**EXERCISE INPUT:**
◇ ◇ ◇
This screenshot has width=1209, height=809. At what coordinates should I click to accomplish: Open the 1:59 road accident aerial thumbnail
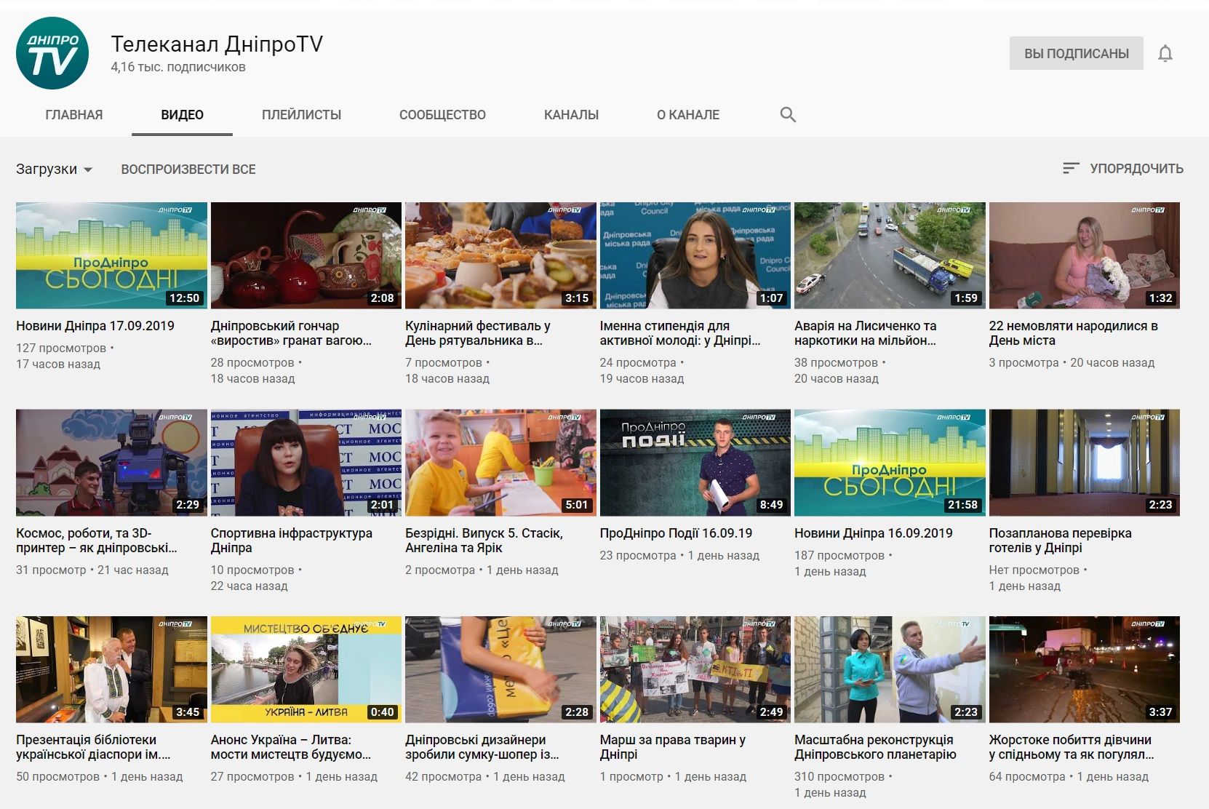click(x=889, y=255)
◇ ◇ ◇
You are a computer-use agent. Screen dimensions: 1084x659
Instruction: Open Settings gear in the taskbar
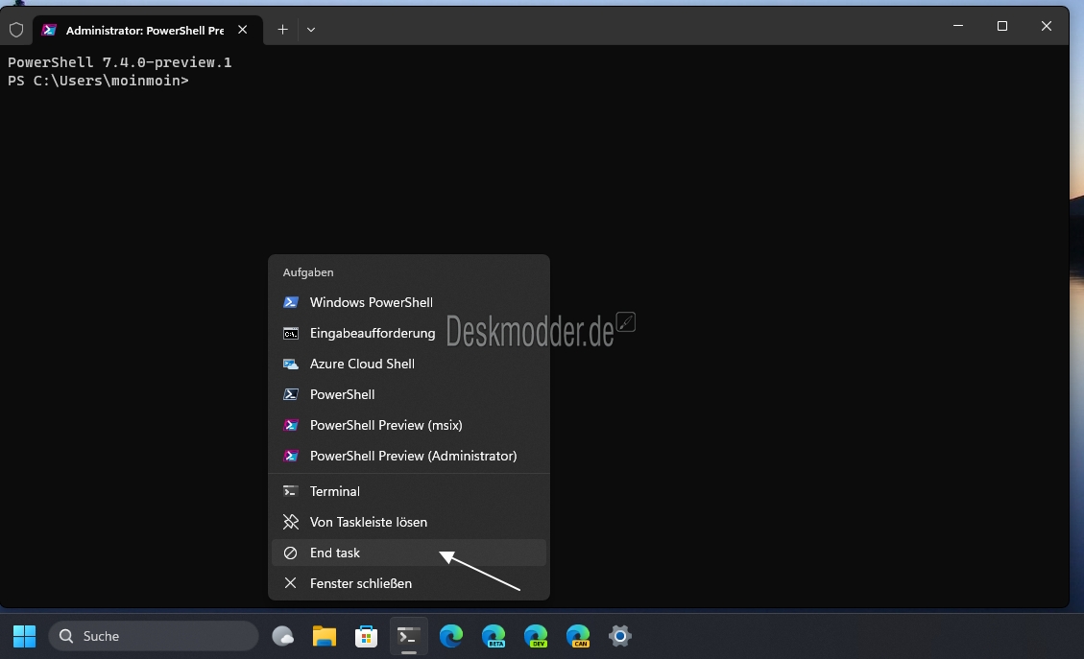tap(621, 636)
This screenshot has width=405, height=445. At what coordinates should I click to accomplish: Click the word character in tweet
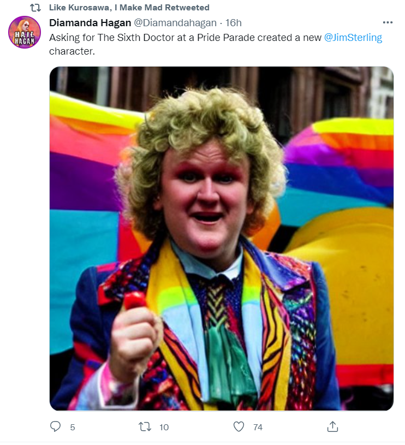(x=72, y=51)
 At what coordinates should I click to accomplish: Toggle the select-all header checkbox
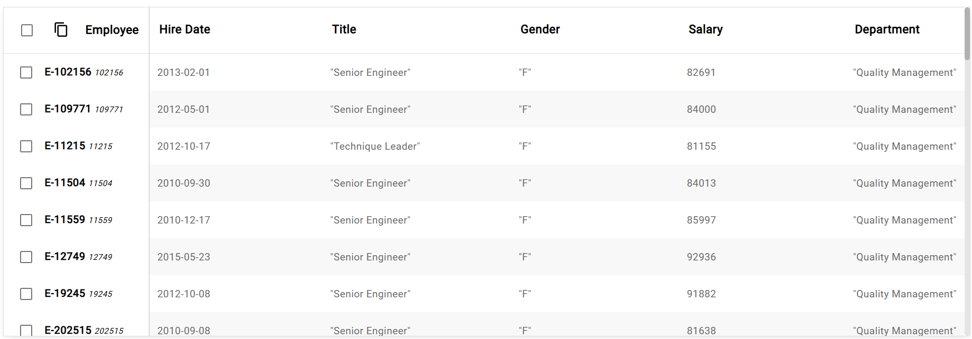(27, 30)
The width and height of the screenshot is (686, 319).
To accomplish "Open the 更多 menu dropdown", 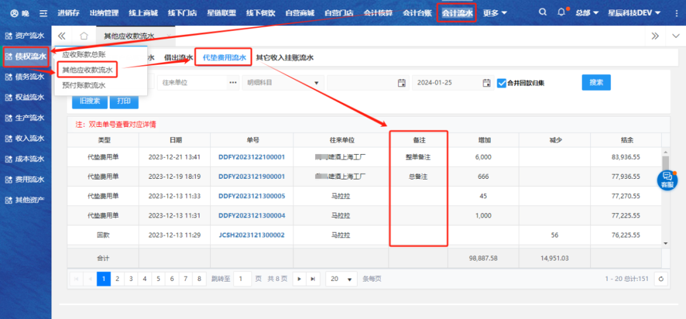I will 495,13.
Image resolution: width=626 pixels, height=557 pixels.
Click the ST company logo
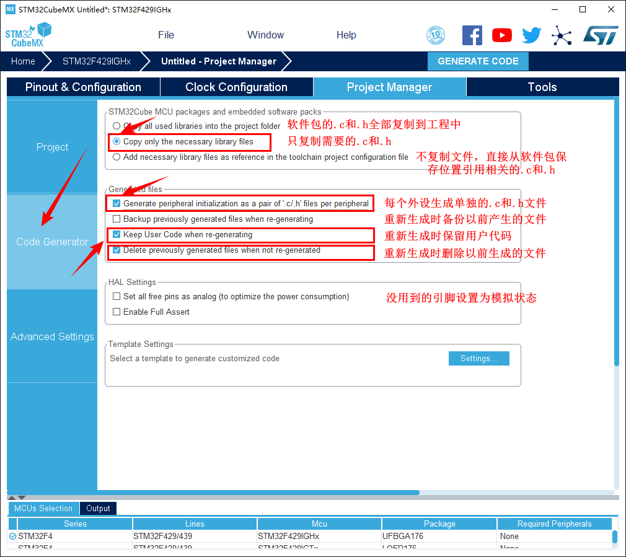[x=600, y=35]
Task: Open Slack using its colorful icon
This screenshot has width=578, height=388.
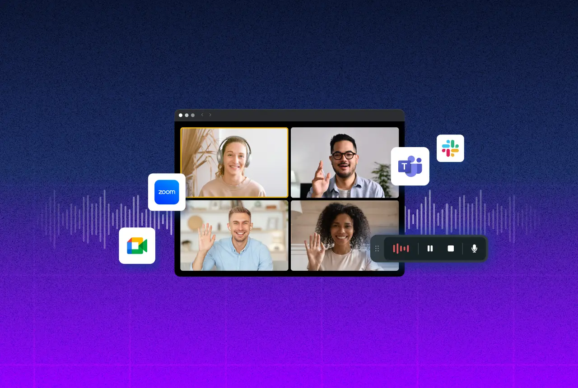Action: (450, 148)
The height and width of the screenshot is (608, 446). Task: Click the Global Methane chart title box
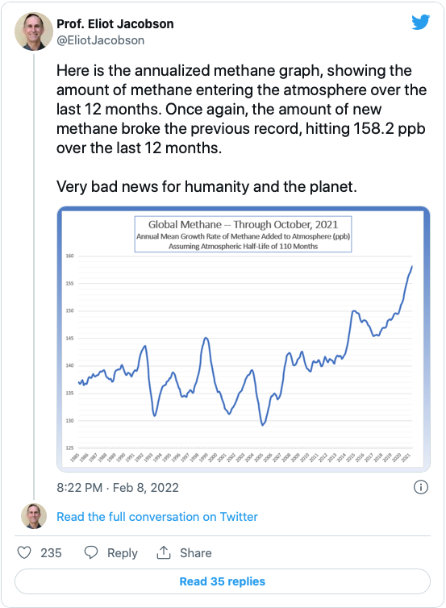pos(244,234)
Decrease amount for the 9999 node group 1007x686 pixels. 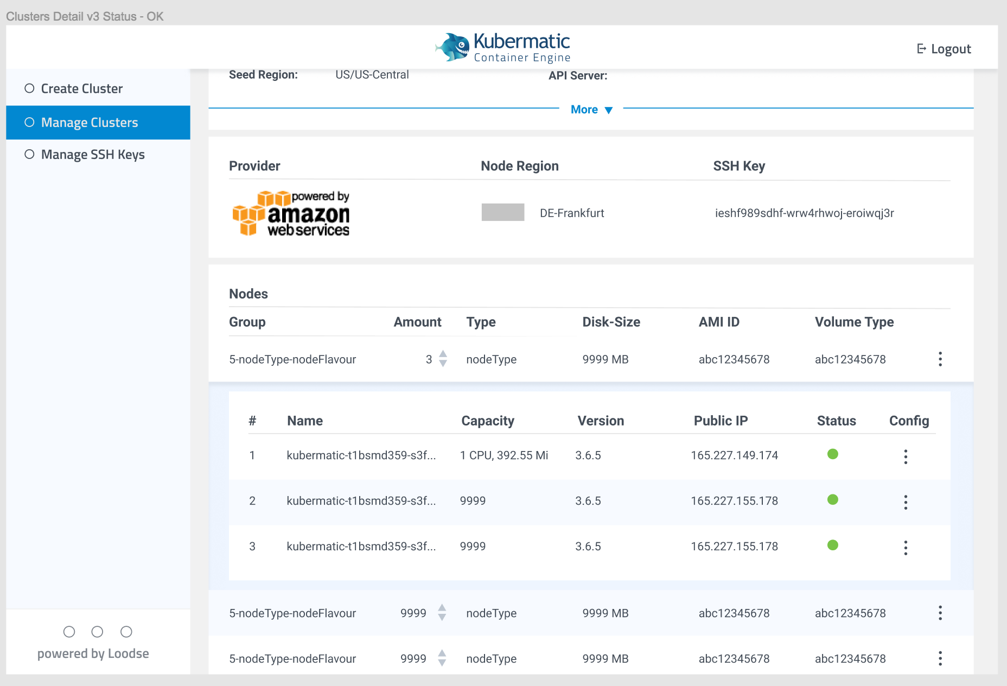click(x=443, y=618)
◇ ◇ ◇
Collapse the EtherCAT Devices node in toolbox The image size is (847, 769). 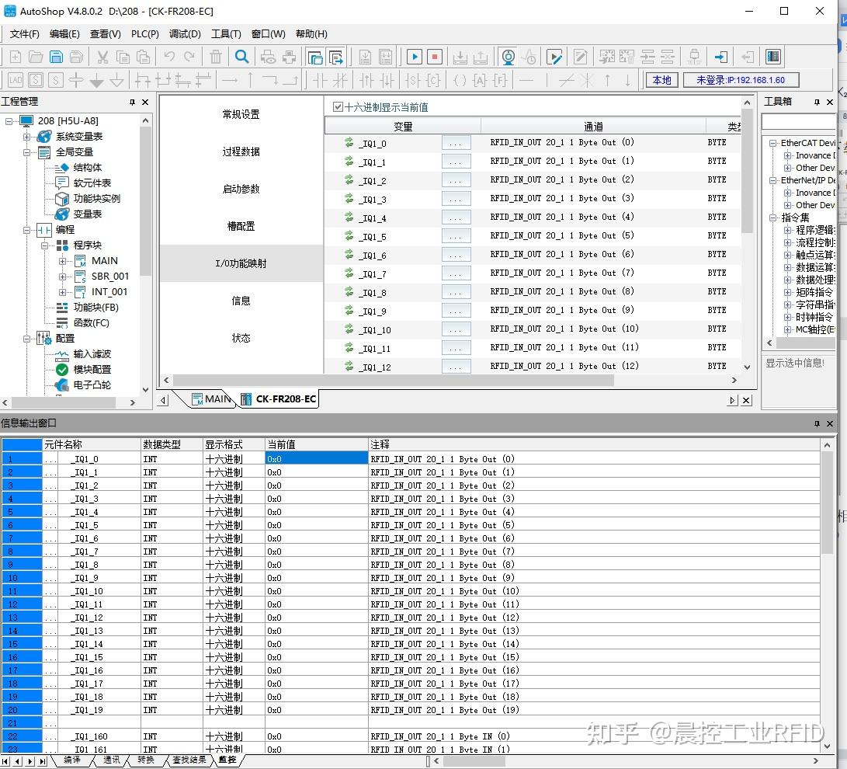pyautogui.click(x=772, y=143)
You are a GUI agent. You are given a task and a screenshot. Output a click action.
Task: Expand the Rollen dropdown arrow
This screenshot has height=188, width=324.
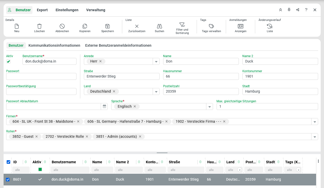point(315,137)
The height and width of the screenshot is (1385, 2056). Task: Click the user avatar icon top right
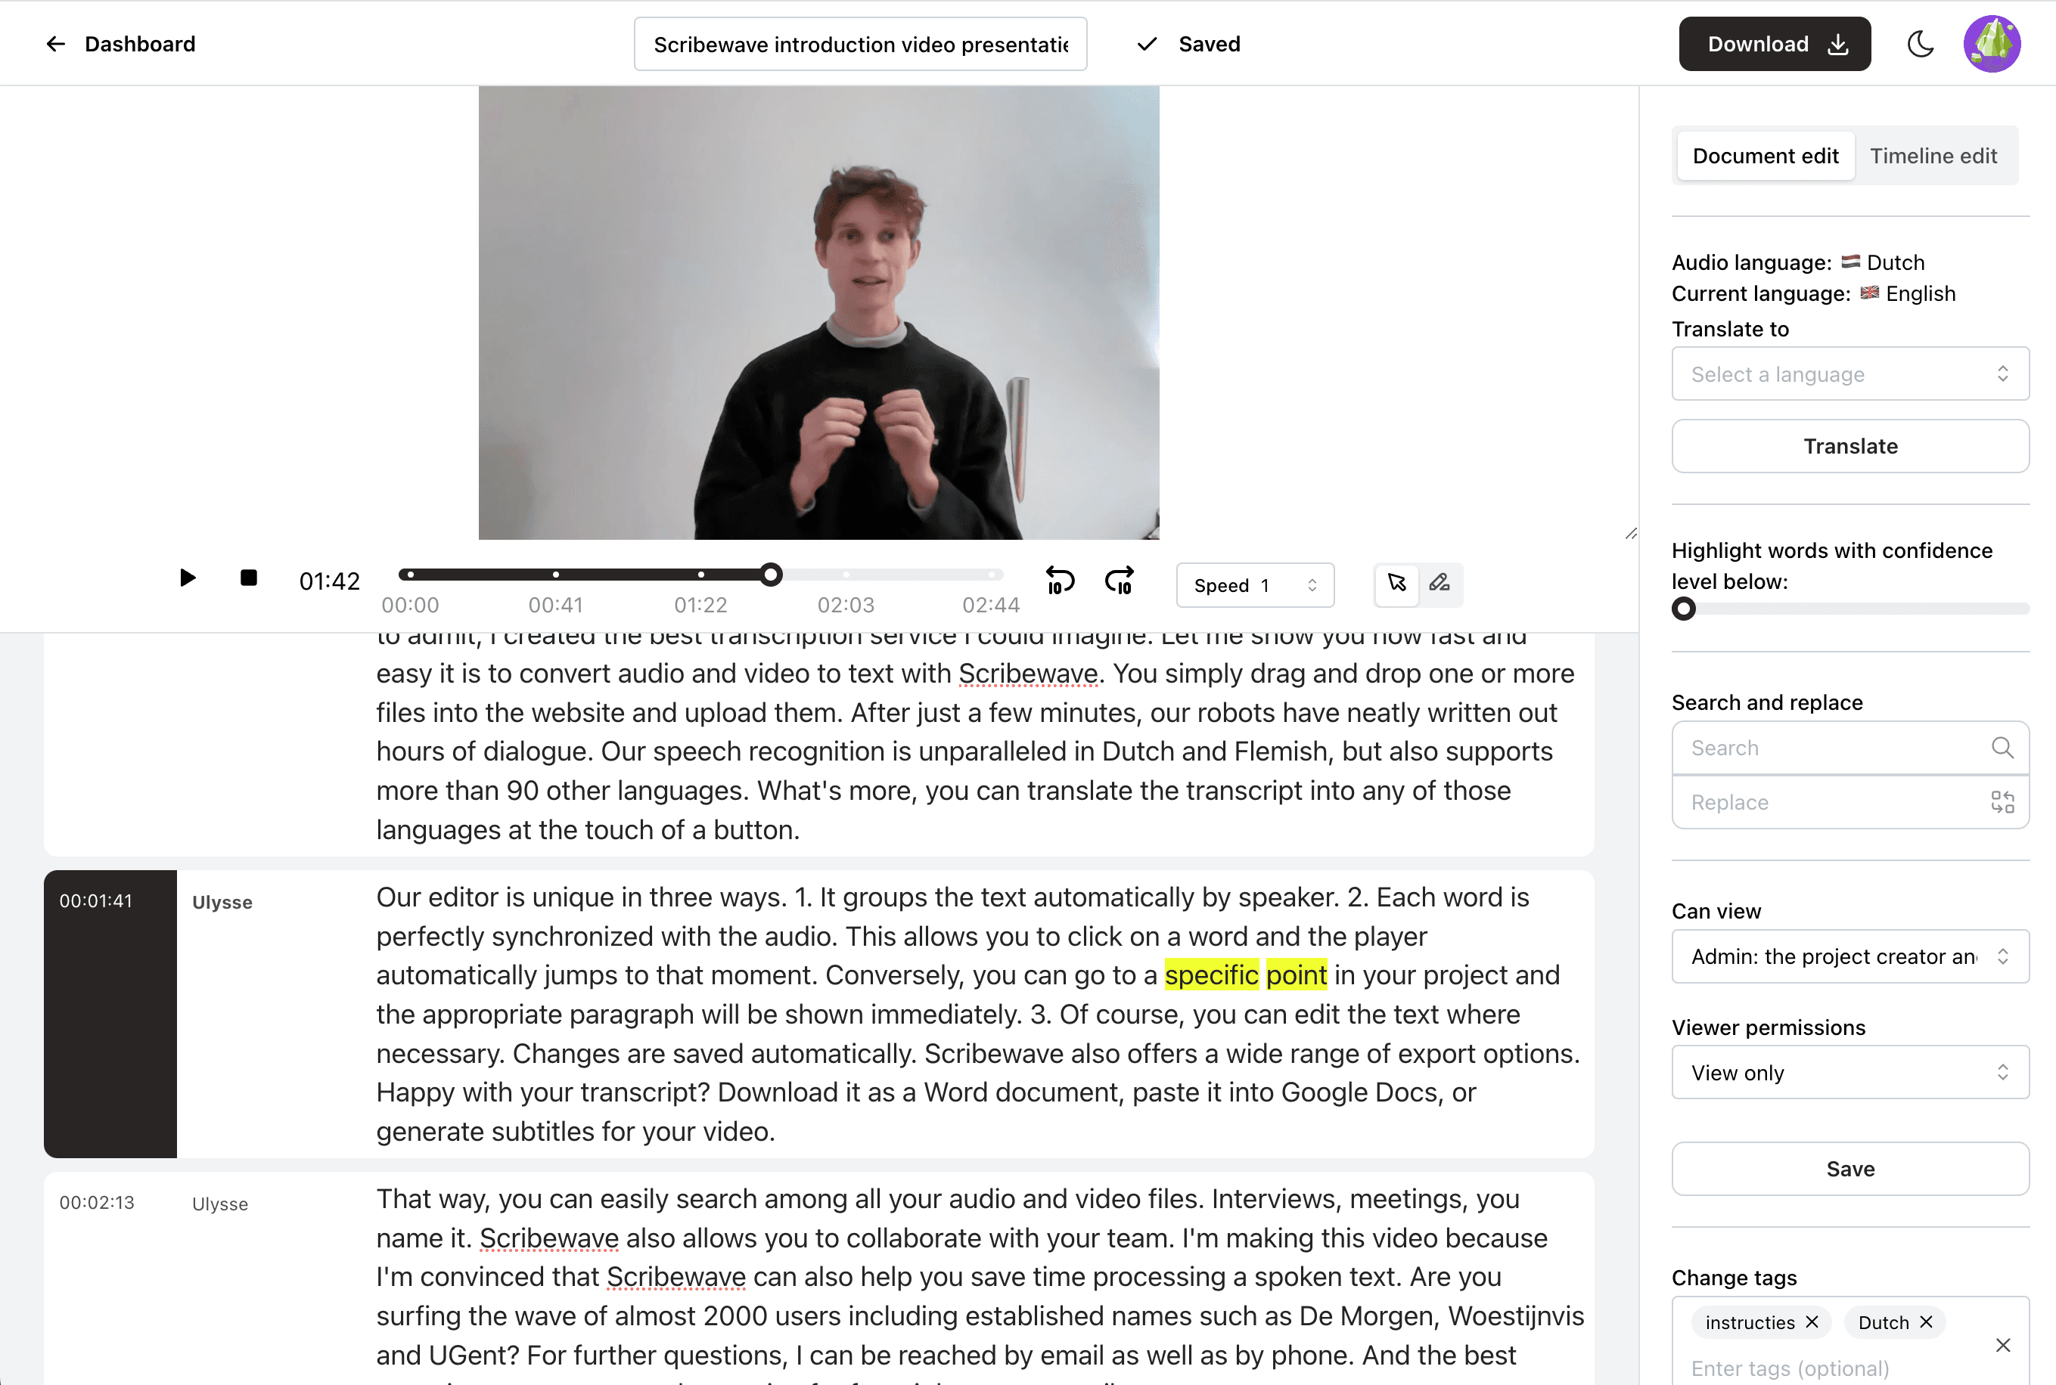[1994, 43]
◇ ◇ ◇
Select every line in the records that contains the string "agent" and copy those lines.

You are a computer-use agent. Screen dimensions: 1084x659
You are a GUI agent. You are given a task and a screenshot. Output a click action.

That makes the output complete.